### AIM OF THE TASK
Nothing but the lines from the one with "Image resolution: width=1338" through the last line of the data should be restated, each word for word.

(Saved entries)
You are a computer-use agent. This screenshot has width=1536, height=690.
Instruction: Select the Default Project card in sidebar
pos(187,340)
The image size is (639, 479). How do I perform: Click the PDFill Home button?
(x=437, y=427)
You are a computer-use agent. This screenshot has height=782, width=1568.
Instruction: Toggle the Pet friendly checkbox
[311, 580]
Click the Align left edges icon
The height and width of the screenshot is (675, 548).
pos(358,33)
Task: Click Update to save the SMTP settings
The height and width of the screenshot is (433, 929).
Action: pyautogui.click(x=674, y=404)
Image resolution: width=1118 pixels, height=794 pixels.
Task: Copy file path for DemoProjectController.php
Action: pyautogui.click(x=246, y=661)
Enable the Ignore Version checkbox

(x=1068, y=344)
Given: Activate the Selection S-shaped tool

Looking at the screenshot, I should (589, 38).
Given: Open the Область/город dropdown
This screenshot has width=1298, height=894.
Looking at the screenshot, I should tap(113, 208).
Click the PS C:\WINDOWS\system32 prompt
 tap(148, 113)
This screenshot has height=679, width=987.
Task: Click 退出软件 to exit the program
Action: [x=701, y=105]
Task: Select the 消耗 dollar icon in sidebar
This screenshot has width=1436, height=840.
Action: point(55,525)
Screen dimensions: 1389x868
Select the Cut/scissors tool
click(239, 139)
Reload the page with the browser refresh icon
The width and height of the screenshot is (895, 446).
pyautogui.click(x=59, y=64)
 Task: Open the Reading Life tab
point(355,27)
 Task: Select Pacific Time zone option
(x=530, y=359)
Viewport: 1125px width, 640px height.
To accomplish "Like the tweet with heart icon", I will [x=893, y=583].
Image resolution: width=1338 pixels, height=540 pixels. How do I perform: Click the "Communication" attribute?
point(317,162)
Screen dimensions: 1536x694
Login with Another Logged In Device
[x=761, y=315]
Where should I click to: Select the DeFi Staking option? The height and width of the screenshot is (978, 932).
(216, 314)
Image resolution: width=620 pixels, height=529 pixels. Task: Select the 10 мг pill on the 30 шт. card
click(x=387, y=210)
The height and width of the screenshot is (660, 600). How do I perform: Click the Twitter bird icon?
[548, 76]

### ANSWER BOX
Image resolution: width=1338 pixels, height=540 pixels. How do I perform: Click the "Communication" attribute?
point(317,162)
Screen dimensions: 1536x694
Login with Another Logged In Device
[x=761, y=315]
Where should I click to: Select the DeFi Staking option? The height and width of the screenshot is (978, 932).
(216, 314)
Image resolution: width=620 pixels, height=529 pixels. Task: Select the 10 мг pill on the 30 шт. card
click(x=387, y=210)
The height and width of the screenshot is (660, 600). How do I perform: Click the Twitter bird icon?
[548, 76]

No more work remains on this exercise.